The fourth step is the mapping form. In this step, the user is required to link the data fields present in the uploaded data file to the standard DAS fields. This is the description of the data required to transform the data in the file into the DAS format. This is the last required step and it is possible to finish the wizard at any point from here.
To help in the simplification of the data files, it is not necessary to specify all the data fields for every feature in the file. The defaults form allows the user to define default values for absent fields or even for partially filled ones. It would be possible, for example, to specify the same method, type or score for all the features at once, maintaining those DAS concepts out of the primary data files.

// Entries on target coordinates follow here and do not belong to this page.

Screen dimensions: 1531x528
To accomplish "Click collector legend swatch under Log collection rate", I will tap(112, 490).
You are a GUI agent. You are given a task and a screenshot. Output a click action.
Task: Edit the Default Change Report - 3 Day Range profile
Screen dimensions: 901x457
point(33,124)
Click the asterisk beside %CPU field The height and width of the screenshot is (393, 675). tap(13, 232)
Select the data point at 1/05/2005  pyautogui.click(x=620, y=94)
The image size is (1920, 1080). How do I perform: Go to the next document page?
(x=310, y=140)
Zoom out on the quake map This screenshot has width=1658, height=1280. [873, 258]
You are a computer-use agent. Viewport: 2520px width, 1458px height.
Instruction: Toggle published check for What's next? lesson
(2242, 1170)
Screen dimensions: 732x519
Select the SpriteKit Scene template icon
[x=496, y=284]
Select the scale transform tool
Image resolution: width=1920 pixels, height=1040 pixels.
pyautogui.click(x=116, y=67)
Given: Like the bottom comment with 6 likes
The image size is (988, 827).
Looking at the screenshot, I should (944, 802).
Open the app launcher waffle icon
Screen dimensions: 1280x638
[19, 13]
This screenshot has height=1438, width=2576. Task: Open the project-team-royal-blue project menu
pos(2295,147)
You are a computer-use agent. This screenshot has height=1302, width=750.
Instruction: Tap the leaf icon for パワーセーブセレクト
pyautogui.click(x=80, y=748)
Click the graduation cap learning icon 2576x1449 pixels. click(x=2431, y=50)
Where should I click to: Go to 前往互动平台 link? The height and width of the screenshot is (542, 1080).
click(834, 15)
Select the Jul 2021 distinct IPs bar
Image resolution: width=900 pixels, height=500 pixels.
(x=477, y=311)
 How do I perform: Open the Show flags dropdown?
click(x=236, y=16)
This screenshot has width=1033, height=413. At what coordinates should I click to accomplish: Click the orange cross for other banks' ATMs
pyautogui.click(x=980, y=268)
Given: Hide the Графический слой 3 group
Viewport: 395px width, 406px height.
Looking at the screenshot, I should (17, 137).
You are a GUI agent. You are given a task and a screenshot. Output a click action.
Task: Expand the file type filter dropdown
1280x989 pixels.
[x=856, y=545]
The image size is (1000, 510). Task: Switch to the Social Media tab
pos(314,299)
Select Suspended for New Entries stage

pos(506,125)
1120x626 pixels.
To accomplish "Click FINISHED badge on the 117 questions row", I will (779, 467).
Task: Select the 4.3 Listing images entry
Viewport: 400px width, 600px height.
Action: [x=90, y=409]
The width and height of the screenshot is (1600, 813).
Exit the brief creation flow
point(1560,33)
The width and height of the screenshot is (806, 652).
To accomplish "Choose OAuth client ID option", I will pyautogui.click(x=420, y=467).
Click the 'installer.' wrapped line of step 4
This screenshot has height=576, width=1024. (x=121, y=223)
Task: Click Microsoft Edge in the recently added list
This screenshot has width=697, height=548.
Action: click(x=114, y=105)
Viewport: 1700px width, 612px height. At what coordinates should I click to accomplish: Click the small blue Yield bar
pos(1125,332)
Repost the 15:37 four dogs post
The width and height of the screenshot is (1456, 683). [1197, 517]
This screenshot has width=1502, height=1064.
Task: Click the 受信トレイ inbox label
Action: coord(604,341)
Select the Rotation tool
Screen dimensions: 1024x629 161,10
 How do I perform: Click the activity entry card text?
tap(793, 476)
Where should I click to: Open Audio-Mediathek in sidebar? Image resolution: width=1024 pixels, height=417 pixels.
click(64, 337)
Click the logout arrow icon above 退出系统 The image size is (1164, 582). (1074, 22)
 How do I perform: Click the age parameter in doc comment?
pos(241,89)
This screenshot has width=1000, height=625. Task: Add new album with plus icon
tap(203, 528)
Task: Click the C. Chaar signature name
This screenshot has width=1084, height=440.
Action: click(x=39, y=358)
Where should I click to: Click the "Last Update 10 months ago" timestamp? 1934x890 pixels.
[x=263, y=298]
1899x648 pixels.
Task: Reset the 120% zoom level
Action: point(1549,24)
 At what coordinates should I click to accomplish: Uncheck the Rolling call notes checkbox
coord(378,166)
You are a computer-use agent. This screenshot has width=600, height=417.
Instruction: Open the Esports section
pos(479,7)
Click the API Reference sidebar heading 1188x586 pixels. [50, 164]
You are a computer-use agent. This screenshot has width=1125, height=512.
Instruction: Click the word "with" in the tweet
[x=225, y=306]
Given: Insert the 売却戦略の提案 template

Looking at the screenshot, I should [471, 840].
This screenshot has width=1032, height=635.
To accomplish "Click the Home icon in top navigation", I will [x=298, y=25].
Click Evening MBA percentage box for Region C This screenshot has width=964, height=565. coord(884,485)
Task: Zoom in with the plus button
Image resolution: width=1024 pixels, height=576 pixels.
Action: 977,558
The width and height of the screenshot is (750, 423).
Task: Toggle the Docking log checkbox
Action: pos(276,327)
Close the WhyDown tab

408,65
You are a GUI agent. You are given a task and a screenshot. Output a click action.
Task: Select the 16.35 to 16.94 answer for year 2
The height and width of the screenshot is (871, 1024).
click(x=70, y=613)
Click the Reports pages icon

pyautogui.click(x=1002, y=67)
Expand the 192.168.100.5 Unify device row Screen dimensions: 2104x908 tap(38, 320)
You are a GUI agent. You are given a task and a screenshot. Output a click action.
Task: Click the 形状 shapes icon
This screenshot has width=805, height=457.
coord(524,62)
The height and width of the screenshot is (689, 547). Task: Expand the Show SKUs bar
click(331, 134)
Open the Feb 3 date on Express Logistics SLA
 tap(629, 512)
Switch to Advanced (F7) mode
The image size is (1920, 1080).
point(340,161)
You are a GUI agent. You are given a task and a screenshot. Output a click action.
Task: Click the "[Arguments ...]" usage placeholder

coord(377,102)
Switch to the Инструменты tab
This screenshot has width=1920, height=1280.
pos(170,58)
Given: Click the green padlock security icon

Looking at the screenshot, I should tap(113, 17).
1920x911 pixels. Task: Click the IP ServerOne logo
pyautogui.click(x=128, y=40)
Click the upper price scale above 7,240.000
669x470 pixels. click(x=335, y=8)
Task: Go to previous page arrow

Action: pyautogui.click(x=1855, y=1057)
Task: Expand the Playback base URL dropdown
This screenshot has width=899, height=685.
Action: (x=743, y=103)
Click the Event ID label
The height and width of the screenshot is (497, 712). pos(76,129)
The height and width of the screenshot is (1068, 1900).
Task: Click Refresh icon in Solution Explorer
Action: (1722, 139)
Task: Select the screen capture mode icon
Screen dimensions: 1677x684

The last two steps are used to specify the semantic annotations of the features. The ontology browser can be used to select the terms best describing the types and methods of the features in the file.
Data Storage and Access
The easyDAS interface is available at different address to the web interface and can be queried using standard DAS requests. From a DAS point of view, each registered user has his own DAS server and his sources are created in that server. For example a user with a server name john would have a source called dataset1 available at http://www.ebi.ac.uk/das-srv/easydas/john/das/dataset1 and a list of all his sources at http://www.ebi.ac.uk/das-srv/easydas/john/das/sources. All the DAS requests are served by a slightly customized ProServer [14] also running on the EBI systems.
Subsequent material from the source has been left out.